GOAL: Write a working compiler for the BabyGustave subset of the Gustave language. This compiler should use your earlier assignments to turn source code into syntax trees and then translate those trees into ARM assembly code which can then be assembled and run on the Raspberry Pi's. So, the output of your compiler should be ARM assembly code printed out on the standard output (screen).

METHOD: Chapters 5-12 in Appel describe one way to write a compiler. However, Appel's approach is more complicated than we have time to absorb this semester. Consequently, I am suggesting a simpler approach. Rather than translating the syntax trees into intermediate representation trees and then translating those into assembly instructions, we will go directly from the syntax trees to assembly instructions. An example of this approach has been discussed in class and the code is available on morbius in the directory ~mike/cosc4400/initcomp.

Here's my best advice on how to work on this:

1. Make a new copy of your assignment #4 code (so you can always start over if things get really messed up).

2. Write your own CodeGenPkg/Coder.java to handle all of the features of BabyGustave.
This is, of course, the main part of the assignment.

Start small and try to get pieces working as soon as possible.
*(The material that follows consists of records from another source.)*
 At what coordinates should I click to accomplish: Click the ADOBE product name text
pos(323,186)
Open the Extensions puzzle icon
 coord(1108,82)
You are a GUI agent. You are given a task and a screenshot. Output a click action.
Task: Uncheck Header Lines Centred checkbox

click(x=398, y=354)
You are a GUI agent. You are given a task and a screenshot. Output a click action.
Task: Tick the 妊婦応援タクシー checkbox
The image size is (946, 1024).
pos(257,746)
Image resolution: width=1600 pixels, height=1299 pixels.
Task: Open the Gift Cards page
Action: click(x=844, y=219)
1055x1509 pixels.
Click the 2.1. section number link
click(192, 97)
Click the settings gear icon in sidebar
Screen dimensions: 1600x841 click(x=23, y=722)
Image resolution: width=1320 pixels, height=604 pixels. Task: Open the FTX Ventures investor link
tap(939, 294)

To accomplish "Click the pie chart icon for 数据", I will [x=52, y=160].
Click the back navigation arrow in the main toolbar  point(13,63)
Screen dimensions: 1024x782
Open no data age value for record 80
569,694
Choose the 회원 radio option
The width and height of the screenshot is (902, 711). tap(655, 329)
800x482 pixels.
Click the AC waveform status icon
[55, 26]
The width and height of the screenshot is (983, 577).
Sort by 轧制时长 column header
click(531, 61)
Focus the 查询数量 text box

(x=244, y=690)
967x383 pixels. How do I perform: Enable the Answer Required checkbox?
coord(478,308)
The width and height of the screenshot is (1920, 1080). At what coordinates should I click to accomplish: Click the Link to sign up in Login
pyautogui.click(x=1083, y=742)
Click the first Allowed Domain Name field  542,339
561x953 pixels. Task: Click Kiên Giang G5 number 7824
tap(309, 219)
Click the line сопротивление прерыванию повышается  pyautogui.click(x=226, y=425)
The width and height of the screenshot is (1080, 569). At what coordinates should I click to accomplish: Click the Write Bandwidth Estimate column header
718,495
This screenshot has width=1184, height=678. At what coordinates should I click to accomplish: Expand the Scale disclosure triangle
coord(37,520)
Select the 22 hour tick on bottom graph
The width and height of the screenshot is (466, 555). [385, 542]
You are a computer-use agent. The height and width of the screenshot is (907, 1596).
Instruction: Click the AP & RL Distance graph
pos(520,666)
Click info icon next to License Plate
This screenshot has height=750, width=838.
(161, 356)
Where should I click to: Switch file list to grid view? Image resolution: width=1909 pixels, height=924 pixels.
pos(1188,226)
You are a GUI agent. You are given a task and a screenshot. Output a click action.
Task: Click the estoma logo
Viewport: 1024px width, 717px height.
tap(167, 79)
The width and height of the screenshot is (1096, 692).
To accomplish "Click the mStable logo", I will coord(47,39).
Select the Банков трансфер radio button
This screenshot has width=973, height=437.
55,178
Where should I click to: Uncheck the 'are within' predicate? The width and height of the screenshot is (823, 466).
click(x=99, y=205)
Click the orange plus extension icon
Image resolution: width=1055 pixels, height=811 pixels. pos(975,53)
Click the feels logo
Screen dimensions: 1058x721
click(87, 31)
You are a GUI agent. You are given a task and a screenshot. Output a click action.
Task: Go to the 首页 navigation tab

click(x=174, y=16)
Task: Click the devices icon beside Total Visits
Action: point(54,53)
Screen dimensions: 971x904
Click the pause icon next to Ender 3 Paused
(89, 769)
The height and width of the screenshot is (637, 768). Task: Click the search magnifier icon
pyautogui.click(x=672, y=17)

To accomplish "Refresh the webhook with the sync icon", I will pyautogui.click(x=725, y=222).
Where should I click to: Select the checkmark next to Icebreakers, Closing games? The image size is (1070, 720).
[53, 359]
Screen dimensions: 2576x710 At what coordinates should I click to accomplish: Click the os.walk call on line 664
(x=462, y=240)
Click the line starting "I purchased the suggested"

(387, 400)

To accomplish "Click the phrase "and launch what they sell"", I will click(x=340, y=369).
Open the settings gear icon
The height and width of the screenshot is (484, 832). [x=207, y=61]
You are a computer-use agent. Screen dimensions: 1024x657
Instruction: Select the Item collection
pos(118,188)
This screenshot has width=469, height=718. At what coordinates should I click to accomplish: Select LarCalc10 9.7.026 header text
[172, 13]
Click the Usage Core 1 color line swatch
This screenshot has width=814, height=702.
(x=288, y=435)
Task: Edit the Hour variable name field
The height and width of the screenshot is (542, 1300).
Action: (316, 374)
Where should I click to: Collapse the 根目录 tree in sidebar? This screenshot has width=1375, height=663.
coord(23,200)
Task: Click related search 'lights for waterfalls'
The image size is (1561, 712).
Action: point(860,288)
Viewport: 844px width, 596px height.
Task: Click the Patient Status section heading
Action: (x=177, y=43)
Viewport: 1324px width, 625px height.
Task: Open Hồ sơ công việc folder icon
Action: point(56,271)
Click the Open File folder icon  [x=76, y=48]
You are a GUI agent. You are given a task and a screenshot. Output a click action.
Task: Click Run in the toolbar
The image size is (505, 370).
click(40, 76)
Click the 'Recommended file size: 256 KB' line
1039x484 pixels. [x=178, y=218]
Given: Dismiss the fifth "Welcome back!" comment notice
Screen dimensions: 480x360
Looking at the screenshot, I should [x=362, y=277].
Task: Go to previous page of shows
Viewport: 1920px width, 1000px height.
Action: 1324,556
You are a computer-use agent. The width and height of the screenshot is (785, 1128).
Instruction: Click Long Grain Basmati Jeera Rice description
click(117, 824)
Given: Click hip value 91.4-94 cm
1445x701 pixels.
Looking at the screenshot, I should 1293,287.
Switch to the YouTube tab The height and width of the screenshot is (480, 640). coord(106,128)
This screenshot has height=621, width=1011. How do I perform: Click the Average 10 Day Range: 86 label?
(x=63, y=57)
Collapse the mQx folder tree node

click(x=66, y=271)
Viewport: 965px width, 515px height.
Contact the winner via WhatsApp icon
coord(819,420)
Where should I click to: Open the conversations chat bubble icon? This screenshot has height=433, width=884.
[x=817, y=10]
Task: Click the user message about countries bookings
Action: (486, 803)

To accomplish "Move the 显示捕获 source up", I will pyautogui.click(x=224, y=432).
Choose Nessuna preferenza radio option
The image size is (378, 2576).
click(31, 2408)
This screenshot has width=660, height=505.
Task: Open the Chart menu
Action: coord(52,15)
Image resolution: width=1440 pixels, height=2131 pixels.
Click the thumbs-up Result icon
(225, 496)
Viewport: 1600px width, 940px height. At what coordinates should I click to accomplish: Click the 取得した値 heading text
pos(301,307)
For instance, if you write the Coder.visit() for Program, RootClass, PutInteger, and NumberExpr, you should be able to compile and run the program:

class ONE

creation make

method make is
  do
    io.put_integer(5)
  end

end -- ONE

If you then add code for PutString, you can put a newline after the 5, and you can compile hello_world.e . Add features one or two at a time and then test them (and debug them) before adding more.

I would suggest implementing all of the statements and expressions without arrays, first. Then, you can add in arrays and test those features later.

Arrays involve two steps: allocation and access. To allocate an array in the heap, we will use the C runtime library routine malloc(). Malloc takes one parameter (the number of bytes desired) and returns the address of a block of memory at least that large. In assembler, you call malloc by putting the number of bytes (which is 4 times the number of integer entries) into r0, then calling malloc, then using the returned value from r0. This returned address is stored as the value of the variable representing the array.

To access an array location, you need to generate code to put the value of the array variable (base address) into a register, then add on 4 times the index, then use that value to access memory (for a load or store depending on whether you are assigning to or reading from the array).

Sample programs for testing are available here. Don't forget that you can (and should) write your own test programs as needed.